═════ FRAGMENTO SELECCIONADO
Me corrige Piñera por escribir con uve el apellido Beronda (algo frecuente en las informaciones publicadas en Google), que doña Vicenta llevó como viuda primero de Juan Beronda Espina, con quien se casó cuando era una joven criada en su casa de la calle Orfila de Madrid, al fallecer este en 1863. Con veintiún años, la primera viuda de Beronda matrimonia con el hermano del fallecido, oriundos ambos del concejo natal de su esposa, que también muere en 1976. Los dos habían cosechado una gran fortuna en los ingenios de azúcar en Cuba, por lo que pudieron comprar un cierto número de propiedades tanto en Asturias como en Madrid cuando regresaron a España, antes de las revueltas que llevarían a la guerra y después a la independencia de la isla. Tras su segunda viudedad, don Vicente se casó con el diplomático Eugenio Gómez Molinero, con quien tampoco tiene una larga vida en común al fallecer en 1891.
Todos los veranos doña Vicenta pasaba una larga temporada en su casa piloñesa de Beloncio, adonde acudía con su pintor de cámara, porque al parecer esta señora, con ideas progresistas y una activa vida cultural en la villa y corte, tenía gustos artísticos y arraigada querencia por su tierra, en donde la prensa la recibía siempre con encomiásticos titulares, tal como se puede leer en El Labrador de Piloña. El pueblo se engalanaba a su llegada a Infiesto, la capital del concejo, con arcos de follaje arrebujados de flores y surcaban el aire palenques de grueso calibre para acoger a la que este periódico local llama a toda página Madre de los pobres, dada la atención que dispensaba a las familias más necesitadas. Vicenta Peláez llegó a organizar un taller de costura para chicas y facilitó trabajo en Madrid a aquellos jóvenes de su pueblo que más despuntaban.
══════════
═════ DATOS GUARDADOS
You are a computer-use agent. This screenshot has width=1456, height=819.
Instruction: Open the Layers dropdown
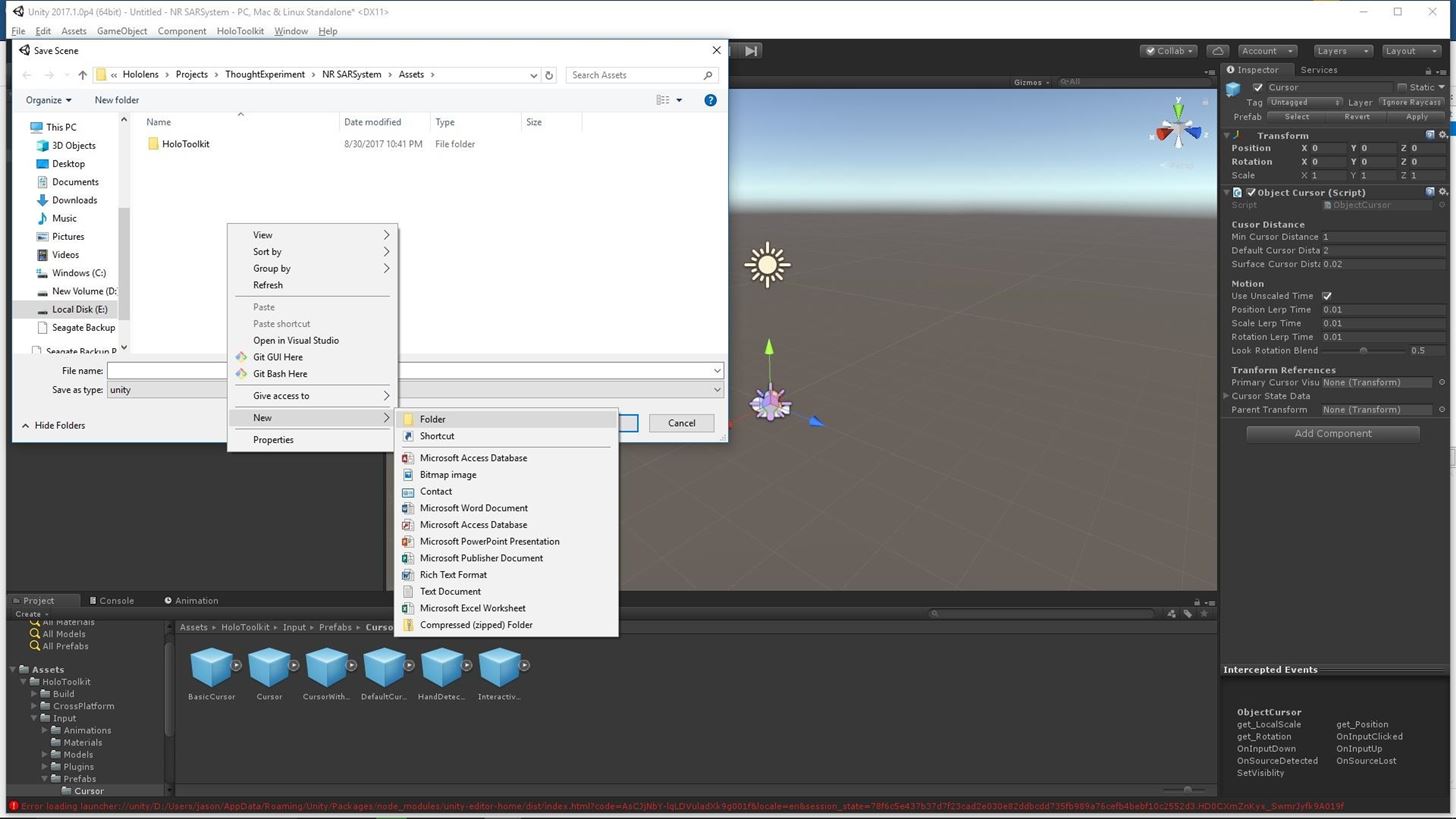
══════════
APLICA LO LEÍDO =>
A) En el fragmento sobre Vicenta Peláez, ¿con qué nombre la llama a toda página el periódico local El Labrador de Piloña?
B) Prosigue el fragmento sobre Vicenta Peláez a partir de su última oración.

RESPUESTAS EN ORDEN =>
A) La llama «Madre de los pobres».

B)
Como mujer adelantada a su tiempo, la doble viuda de los hermanos Beronda tenía afición por los coches, llegando a ser la primera mujer que condujo un automóvil en aquel concejo, cuando era contado el número de vehículos en la región. A ello hay que añadir una agitada vida sentimental que las autoridades eclesiásticas pasaban por alto por la generosidad con la que doña Vicenta atendía los servicios de culto y clero. A uno de sus amantes, de nombre Eduardo Calleja, de profesión torero, le llegó a organizar una corrida en el transcurso de uno de sus estancias veraniegas, de la que se conservan imágenes, según pudimos ver en el documental Historias de la Beronda, estrenado hace años. Cada 13 de junio, fiesta de San Antonio, patrocinaba además doña Vicenta Peláez las fiestas de su aldea natal y repartía dulces y donativos entre los niños pobres. También el 19 de julio costeaba una fiesta popular con la que celebraba su santo.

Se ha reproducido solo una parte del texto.